One thousand and one years ago, on 9 Tammuz 4685, corresponding to 925 CE, the southern Italian city of Oria was shaken by a Fatimid invasion that brought heavy destruction. Ten rabbis and community leaders were killed for sanctifying God’s name, and a boy named Shabbatai Donnolo was taken captive.
Oria was then a thriving center of Torah learning in southern Italy, but the attack devastated one of the most prestigious Jewish communities in the diaspora. After some time, Donnolo’s family managed to ransom him in Taranto, and he returned to his people.

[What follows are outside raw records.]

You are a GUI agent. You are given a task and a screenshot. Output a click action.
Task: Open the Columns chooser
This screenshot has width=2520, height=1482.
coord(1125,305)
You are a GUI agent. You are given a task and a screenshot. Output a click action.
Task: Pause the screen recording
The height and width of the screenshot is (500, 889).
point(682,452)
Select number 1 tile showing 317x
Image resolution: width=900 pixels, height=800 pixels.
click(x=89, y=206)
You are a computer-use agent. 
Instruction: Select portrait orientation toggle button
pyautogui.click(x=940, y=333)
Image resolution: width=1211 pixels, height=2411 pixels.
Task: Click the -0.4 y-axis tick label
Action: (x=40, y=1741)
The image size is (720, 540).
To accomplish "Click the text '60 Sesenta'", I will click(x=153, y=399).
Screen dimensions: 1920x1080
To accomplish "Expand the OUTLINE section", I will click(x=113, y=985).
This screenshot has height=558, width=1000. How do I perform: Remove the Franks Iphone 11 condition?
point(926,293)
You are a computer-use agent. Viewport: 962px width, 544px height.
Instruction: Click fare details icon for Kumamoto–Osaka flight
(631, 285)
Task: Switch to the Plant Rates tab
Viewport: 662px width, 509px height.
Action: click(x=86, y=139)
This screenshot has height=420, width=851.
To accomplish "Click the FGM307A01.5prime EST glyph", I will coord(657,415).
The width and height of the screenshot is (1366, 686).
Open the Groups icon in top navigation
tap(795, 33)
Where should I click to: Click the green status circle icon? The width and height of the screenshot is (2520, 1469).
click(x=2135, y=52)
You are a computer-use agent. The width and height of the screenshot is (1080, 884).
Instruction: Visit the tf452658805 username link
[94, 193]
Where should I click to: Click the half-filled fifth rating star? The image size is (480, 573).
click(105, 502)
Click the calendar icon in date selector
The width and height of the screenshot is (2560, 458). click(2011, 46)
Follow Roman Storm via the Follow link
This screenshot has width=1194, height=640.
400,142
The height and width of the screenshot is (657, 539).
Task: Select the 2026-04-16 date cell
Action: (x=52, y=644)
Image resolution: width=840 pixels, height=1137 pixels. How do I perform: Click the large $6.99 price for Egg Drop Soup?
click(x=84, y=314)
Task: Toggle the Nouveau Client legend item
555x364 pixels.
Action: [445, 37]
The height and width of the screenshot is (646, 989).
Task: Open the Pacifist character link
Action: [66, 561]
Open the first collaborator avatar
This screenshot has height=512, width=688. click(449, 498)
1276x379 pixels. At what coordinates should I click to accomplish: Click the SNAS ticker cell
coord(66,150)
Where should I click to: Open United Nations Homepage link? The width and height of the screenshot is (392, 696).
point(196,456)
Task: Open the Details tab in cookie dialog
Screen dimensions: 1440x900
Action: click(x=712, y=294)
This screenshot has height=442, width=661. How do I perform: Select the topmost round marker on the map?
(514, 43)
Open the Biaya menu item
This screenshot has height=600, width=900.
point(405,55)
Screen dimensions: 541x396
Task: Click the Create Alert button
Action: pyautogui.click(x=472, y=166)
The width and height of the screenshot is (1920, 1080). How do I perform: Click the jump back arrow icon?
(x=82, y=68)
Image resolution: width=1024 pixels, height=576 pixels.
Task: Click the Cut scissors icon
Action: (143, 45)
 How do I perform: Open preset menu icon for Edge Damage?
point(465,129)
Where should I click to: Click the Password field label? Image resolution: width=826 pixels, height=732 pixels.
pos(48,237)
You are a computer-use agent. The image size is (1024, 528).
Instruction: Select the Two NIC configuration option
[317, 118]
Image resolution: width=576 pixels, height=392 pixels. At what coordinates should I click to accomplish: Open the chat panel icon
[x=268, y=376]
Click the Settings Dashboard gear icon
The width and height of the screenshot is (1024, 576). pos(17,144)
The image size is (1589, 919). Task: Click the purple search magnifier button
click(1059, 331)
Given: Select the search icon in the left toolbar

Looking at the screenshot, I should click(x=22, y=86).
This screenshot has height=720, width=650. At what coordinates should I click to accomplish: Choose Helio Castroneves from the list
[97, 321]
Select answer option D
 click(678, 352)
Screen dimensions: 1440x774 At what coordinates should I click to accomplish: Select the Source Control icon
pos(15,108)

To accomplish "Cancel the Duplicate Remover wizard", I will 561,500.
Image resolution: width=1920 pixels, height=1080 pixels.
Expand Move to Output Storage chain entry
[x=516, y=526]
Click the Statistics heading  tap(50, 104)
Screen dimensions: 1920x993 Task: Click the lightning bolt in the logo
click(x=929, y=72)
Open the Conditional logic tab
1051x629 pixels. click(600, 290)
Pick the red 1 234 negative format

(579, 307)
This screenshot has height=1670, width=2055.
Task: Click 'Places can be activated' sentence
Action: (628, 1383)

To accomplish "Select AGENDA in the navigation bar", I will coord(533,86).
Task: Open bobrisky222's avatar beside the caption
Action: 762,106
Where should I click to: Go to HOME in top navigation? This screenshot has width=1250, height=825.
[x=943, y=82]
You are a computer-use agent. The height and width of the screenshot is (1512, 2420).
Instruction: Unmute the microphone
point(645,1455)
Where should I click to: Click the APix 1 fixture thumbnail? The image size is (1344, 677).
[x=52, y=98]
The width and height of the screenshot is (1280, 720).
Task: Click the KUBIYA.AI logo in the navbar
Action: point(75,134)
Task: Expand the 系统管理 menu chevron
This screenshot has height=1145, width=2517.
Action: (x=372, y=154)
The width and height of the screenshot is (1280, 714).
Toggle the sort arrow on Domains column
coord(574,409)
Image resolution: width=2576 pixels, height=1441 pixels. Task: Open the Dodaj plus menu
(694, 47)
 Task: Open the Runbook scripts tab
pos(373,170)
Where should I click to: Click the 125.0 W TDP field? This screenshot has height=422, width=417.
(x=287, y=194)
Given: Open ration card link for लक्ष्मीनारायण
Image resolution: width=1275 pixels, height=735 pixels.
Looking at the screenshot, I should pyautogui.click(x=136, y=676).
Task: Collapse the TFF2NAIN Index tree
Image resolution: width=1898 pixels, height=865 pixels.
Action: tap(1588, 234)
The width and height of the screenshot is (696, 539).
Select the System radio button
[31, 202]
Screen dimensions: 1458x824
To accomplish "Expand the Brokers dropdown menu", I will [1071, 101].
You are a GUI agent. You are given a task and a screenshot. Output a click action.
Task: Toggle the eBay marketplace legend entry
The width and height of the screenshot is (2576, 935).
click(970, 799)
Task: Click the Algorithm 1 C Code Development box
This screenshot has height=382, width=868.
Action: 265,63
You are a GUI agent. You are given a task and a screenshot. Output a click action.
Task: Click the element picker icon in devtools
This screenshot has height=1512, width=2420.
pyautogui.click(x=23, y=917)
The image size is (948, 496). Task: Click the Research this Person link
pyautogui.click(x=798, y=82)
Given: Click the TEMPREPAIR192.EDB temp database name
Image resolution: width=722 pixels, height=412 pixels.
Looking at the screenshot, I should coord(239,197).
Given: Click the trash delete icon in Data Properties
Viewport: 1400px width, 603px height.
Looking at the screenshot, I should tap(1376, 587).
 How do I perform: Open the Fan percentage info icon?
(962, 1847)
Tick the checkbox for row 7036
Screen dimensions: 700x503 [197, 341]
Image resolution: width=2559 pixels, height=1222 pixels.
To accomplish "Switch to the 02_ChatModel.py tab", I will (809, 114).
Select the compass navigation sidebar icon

Donnolo went on to become one of the most influential figures in medieval Jewish history. He became the first Jew in Europe to write medical books in Hebrew, breaking ground in medicine and anatomy, and his best-known work, "Hakhmoni," is a commentary on Sefer Yetzirah that includes ideas in astronomy and anatomy. He was also among the first to place the concept of “man as a small world” at the center of Jewish thought.
Rashi later cited him in his commentary on the Babylonian Talmud, tractate Eruvin, on the seven stars, writing, "And Rabbi Shabbtai Donnolo, the physician, of blessed memory, explained this well in his book Hakhmoni." The article says Donnolo sought wisdom from sages in India, Babylonia, and among Muslims, concluded that astronomy does not conflict with Torah, and left a legacy remembered both in Jewish sources and in memorials in Oria and Jaffa, including a street and hospital named for him.